23/06/2019
En pleine nuit, les chiens se mettent à hurler contre la tente, ils sont 5 à aboyer à tour de role. Amélie sort en petite culotte, leur jette des pierres, Philaé est dehors aussi. Amélie nous appelle pour venir voir une grosse tortue, mais une fois rassemblés autour de la bête, nous constatons avec hilarité que ce n’est qu’un vieux jouet en plastique verre.

L’aube pointe à peine, des voix, des couteaux qu’on aiguisent, des vélos qui arrivent et des hommes qui passent près de notre tente. Puis ils commencent, à défricher les champs derrière l’agence municipale. Ils nous disent qu’ils taillent avant l’arrivée de la saison de pluie et celle des serpents. Le reveil est un peu brute surtout après la nuit hachée, seul avantage nous voici sur la piste de bonne heure. Notre petit déjeuner sera ponctué par la venue d’insectes énorme, phasme, papillon de nuit et scarabée.

Nous continuons sur la même piste qui nous a amenée hier mais celle-ci est meilleur que la veille, comme si elle avait été damée, idéale pour les vélos et motos. Par contre la piste qui relie San Pedro à Chan Cenote est affreuse, pourtant une moto nous dépasse et nous propose d’aller au Cenote Santa Cruz, proche de la ville, il est gratuit. Nous verrons bien une fois fini le shaker sur lequel nous roulons.

Dans le petit centre de Chan cenote, nous faisons le plein d’eau et de nourriture, ne sachant pas où nous serons ce soir et inquiet par l’état des pistes. Là, nous nous apercevons que Philaé n’a plus son biberon, elle dort tranquillement, nous avons bon retourner la carriole pas de trace de l’objet.
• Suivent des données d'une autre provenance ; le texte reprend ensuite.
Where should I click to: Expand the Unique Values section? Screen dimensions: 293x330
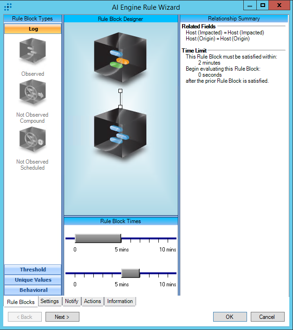tap(33, 280)
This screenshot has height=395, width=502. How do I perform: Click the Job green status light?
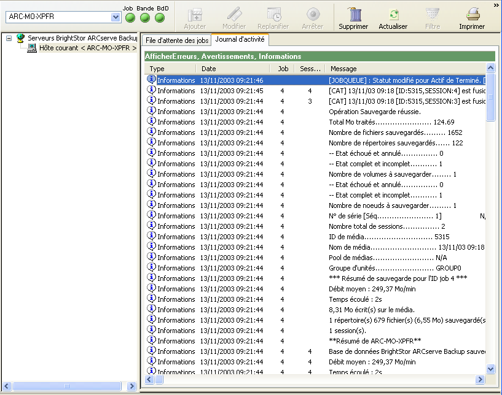click(x=130, y=18)
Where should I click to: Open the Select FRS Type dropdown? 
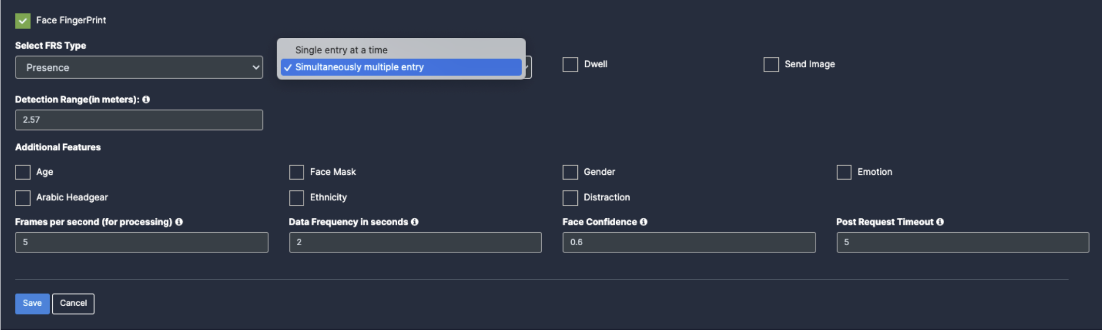pos(139,67)
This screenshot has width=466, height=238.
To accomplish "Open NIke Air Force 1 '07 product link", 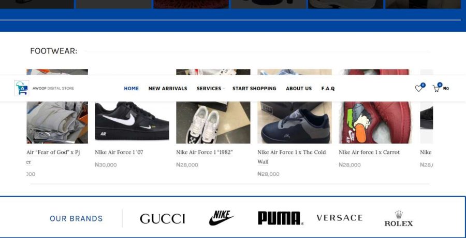I will pyautogui.click(x=119, y=152).
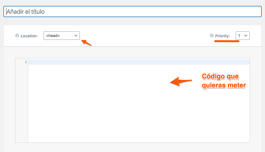Image resolution: width=265 pixels, height=152 pixels.
Task: Click the "1" value in Priority select
Action: [x=239, y=36]
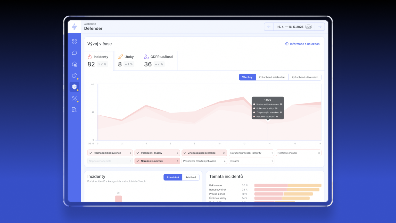Screen dimensions: 396x223
Task: Enable the Neetické chování filter
Action: coord(298,153)
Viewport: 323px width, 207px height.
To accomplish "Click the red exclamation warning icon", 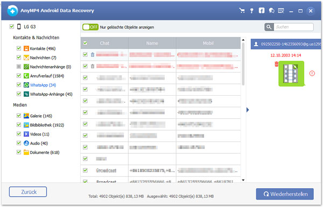I will pyautogui.click(x=312, y=73).
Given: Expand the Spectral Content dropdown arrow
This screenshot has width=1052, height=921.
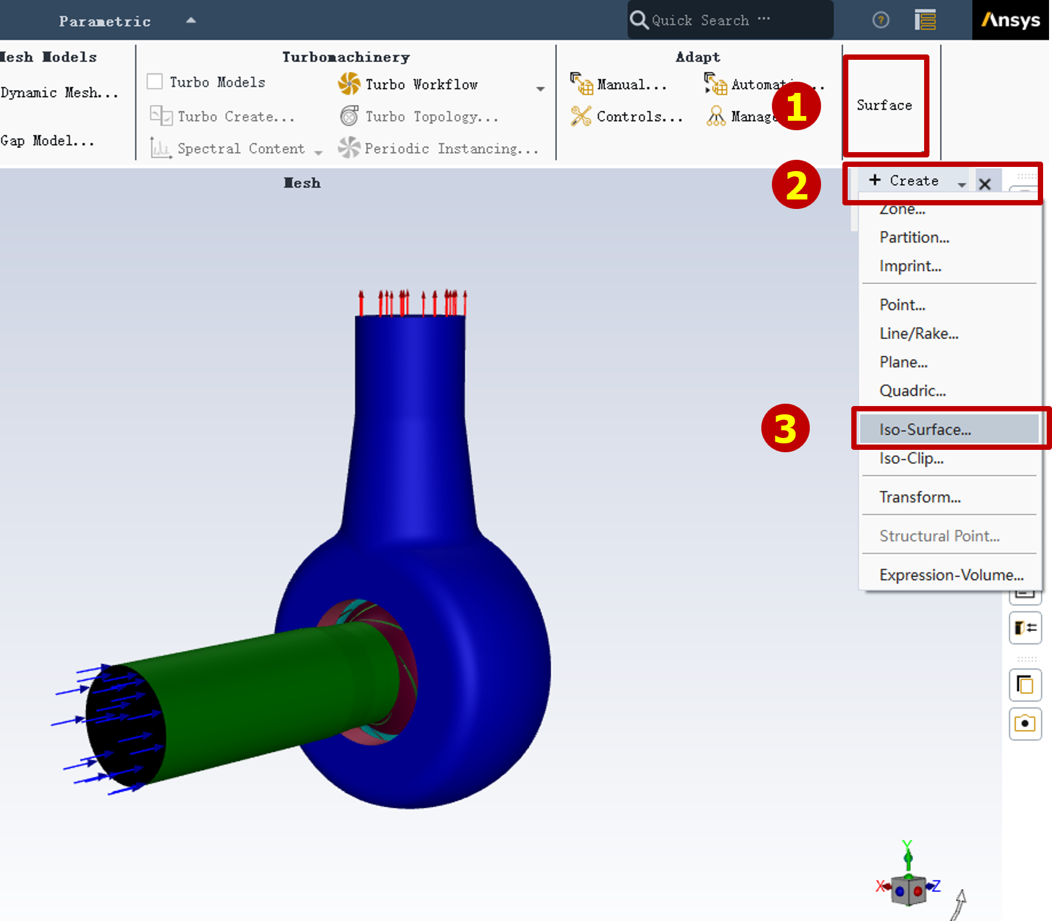Looking at the screenshot, I should pos(319,153).
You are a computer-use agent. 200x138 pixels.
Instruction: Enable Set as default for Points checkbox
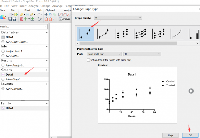coord(89,60)

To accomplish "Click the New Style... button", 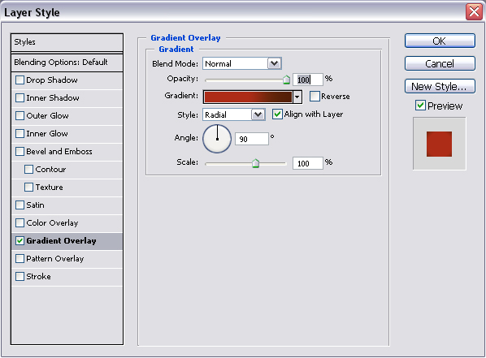I will [x=440, y=86].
Au réveil, elle nous dira qu’elle l’a jeté sur la piste.

Nous nous dirigeons vers le cenote, qui n’est pas si près, il est même dans la direction opposée à la notre, pire nous revoilà sur une piste plus que mauvaise. Nous arrivons sur place, il n’y a aucune infrastructure, un paysan en botte extrait de l’eau pour les bêtes avec son fils. Il vient nous indiquer le chemin et nous explique qu’il débute dans “l’exploitation” de ce cenote.

Après être descendus dans la grotte par deux échelles en bois, plus que branlantes, nous voici devant une merveilleuse eau claire. Quelques rayons de soleil rendent l’eau écarlate. Nous nous y baignons seuls tous les 3, l’eau froide nous fait un bien fou. Nous disons adieu à notre hôte, qui a même fourni un gilet à Philaé et refaisons les 1 kilomètre de piste aux pierres acérées. Il n’en faut pas plus pour que la carriole crève de la roue arrière, toujours la droite. Je répare sous un soleil de plomb, il est déjà 13h. Pas question d’aller plus loin à cette heure, nous rejoignons la place ombragée par les flamboyant et les Cassia fistula aux fleurs jaunes.

Rafraîchis par de grandes rafales, nous fermons à tour de rôle nos yeux pendant que Philaé regarde de grands enfants jouer aux billes.

Ce vent fort fait dire à Amélie que nous ne devrions pas lutter et rester ici peut-être ? Mais une fois repartis, nous tirons des bords, rarement nous avons le vent de fac. Nous enchaînons les kilomètres et avons même le loisir de rouler une quinzaine de kilomètre sur une petite route à l’abri de soleil et du vent sous les frondaisons d’une foret.
Il est 17h30, une ville nous permet d’acheter un ananas et de faire une pause goûter avant de repartir pour 10km. La route qui relie Holbox à Cancun est plus chargée que ce que nous pensions. Il se fait tard et nous arrivons dans le petit hameau de Vincente Guerrero Nous rejoignons le parque central avec kiosque et préau. Nous posons notre tente sous le kiosque, en nous disant que c’est l’une des dernières fois. Philaé s’invite chez des voisins et va jusqu’à se baigner dans leur petite piscine.

La nuit tombée, des joueurs de volley entame un partie endiablée pendant que la musique du petit resto de la place résonne fort. Philaé joue avec des enfants à se courir après.

Aujourd’hui nous avons perdu sur la route, le biberon, le gant de toilette, notre éponge. Nous nous allégeons.